Exercise description » Look for "icon" in the material below and show each line that contains it.

Start of Supplied records

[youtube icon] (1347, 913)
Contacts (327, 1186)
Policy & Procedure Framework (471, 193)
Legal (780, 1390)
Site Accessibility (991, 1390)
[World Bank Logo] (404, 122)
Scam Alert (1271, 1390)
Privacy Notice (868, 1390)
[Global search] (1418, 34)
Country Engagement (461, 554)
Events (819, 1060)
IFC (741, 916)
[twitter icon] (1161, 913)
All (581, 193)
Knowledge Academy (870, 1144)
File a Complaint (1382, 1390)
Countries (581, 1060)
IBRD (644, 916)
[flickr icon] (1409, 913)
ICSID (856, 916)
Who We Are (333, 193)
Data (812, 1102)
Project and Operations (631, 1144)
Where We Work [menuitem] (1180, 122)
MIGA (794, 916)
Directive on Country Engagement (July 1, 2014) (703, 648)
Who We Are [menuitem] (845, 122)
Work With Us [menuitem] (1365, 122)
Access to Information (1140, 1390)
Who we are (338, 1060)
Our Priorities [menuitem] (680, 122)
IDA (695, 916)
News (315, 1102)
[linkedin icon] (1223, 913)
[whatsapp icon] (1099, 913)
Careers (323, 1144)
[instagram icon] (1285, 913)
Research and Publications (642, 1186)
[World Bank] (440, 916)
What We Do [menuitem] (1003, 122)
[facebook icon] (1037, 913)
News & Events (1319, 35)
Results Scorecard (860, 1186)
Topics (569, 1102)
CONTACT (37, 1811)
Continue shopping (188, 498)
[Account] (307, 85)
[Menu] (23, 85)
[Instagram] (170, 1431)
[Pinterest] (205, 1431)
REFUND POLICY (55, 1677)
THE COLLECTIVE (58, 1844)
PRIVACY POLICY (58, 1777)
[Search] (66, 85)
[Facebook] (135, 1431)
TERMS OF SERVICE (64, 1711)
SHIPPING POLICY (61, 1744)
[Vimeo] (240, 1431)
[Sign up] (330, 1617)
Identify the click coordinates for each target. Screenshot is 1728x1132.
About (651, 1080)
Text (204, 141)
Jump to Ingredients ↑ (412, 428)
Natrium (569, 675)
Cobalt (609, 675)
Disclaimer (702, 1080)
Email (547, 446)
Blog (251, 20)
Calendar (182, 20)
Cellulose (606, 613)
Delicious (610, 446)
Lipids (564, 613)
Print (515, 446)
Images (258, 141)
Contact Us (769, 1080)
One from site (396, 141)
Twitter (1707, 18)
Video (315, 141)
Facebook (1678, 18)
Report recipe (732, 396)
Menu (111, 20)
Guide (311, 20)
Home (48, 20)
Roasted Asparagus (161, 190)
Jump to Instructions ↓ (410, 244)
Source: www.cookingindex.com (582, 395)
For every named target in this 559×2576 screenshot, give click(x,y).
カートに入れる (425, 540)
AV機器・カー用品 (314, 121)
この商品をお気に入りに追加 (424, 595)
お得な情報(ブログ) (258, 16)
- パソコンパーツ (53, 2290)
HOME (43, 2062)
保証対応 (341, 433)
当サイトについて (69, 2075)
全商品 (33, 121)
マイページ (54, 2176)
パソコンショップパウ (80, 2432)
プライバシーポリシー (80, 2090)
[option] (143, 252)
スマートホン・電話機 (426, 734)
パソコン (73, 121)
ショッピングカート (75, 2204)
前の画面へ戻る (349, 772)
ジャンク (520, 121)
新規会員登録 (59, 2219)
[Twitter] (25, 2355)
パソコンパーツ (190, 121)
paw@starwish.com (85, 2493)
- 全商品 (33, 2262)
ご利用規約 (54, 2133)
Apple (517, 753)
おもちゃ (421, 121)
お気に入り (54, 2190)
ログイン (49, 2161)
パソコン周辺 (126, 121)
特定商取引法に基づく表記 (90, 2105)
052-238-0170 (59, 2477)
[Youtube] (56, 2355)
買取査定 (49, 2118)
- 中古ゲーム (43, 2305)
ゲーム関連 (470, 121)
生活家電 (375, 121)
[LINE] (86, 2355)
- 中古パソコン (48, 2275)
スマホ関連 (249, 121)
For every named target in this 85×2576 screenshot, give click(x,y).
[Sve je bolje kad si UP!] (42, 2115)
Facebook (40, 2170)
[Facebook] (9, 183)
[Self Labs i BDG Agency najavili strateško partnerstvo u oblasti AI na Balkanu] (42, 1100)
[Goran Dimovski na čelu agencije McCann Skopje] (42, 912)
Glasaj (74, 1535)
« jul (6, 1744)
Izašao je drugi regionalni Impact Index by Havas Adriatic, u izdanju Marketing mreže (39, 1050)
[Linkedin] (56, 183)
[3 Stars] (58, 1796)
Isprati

End of Supplied records

Exercise output »
[youtube icon] (1347, 913)
[twitter icon] (1161, 913)
[flickr icon] (1409, 913)
[linkedin icon] (1223, 913)
[whatsapp icon] (1099, 913)
[instagram icon] (1285, 913)
[facebook icon] (1037, 913)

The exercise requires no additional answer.